Find all $(x,y)$ such that $1/x+1/y=1/7$. While working in a workbook, I got stuck on the following problem:
Find all the ordered pairs $(x,y)$ such that they satisfy the equation $1/x + 1/y = 1/7$.
I made a bit of progress, but got stuck. 
So far, I have multiplied the entire equation by $7xy$ to get $7y+7x=xy$, then subtracted $7y$ and $7x$ from both sides to get $xy-7x-7y=0$.
From here, I'm not sure how to progress, maybe with SFFT?
Could someone guide me in what to do next?
Thanks!
 A: Assuming that $x$ and $y$ are supposed to be integers...  Abiessu's solution in the comments is very good and a great approach.  This answer provides a more elementary solution.
There are two cases to consider, either $x$ and $y$ are both positive, or one is positive and the other is negative.  Let's deal with both cases separately.


*

*If $x$ and $y$ are both positive, then let's assume that $x\leq y$ (the other case is symmetric).  Therefore, $\frac{1}{x}\geq\frac{1}{y}$.  Since $\frac{1}{x}+\frac{1}{y}=\frac{1}{7}$, it must be that $\frac{1}{7}>\frac{1}{x}\geq\frac{1}{14}$.  If $\frac{1}{x}$ were larger than $\frac{1}{7}$, then $\frac{1}{y}$ would have to be negative.  If $\frac{1}{x}$ were smaller than $\frac{1}{14}$, then $\frac{1}{y}$ would be larger.  This gives $7$ possible values for $x$, $x=8,\cdots,14$.  You can check each one for a possible $y$-value.
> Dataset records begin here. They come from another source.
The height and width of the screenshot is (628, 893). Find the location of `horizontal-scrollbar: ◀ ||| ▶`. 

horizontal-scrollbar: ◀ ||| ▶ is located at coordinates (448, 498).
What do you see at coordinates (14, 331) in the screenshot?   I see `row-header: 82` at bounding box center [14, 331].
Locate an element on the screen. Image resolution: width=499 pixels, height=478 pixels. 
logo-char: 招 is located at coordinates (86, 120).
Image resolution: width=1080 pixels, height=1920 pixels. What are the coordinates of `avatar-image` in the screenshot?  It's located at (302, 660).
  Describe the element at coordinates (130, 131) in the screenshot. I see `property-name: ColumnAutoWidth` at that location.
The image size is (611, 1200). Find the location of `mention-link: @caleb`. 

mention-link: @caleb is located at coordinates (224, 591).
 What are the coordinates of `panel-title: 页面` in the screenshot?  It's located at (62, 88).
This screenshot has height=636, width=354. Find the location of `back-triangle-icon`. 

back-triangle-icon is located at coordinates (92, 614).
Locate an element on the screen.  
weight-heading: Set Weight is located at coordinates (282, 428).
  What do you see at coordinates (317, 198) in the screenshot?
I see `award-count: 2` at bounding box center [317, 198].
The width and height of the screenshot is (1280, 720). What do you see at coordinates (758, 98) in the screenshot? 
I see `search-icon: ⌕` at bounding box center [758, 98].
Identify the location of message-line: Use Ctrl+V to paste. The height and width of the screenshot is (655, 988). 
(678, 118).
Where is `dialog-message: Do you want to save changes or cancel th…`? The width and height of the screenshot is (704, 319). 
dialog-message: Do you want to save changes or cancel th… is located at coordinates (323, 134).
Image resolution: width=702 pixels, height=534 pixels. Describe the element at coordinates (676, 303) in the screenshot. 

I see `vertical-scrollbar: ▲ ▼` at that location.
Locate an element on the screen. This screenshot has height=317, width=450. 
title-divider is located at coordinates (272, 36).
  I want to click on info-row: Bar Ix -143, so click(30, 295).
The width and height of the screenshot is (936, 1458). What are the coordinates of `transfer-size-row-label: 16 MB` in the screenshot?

*If one of $x$ and $y$ is negative, assume that $y$ is negative and $x$ is positive (the other case is symmetric).  Then, $1\geq\frac{1}{x}>\frac{1}{7}$.  The LHS inequality occurs because $x$ is positive, while the RHS inequality occurs because $\frac{1}{x}$ must be larger than $\frac{1}{7}$ so that we can subtract $\frac{1}{|y|}$ from it.  This leads to $6$ cases for $x$, $x=1,\cdots,6$.  You can check each one for a possible $y$-value.
A: A simple way is to take  $7y+7x=xy$, subtract $7y$ from both sides, and then factor out the $y$ on the right, then divide both sides by $x-7$ to obtain the equation $y=7x/(x-7)$. $x=7$ isn't a solution to the original equation so you don't have to worry about the domain restriction. 
If you are indeed looking for the integer values, (-42,6) is the lowest value of x that can give an integer value for y and (56,8) is the highest. Checking the others finds (0,0), (6,-42), (8,56), and (14,14), but checking in the original equation shows that (0,0) is not a solution. This happened because multiplying by 7xy is zero when x or y are zero.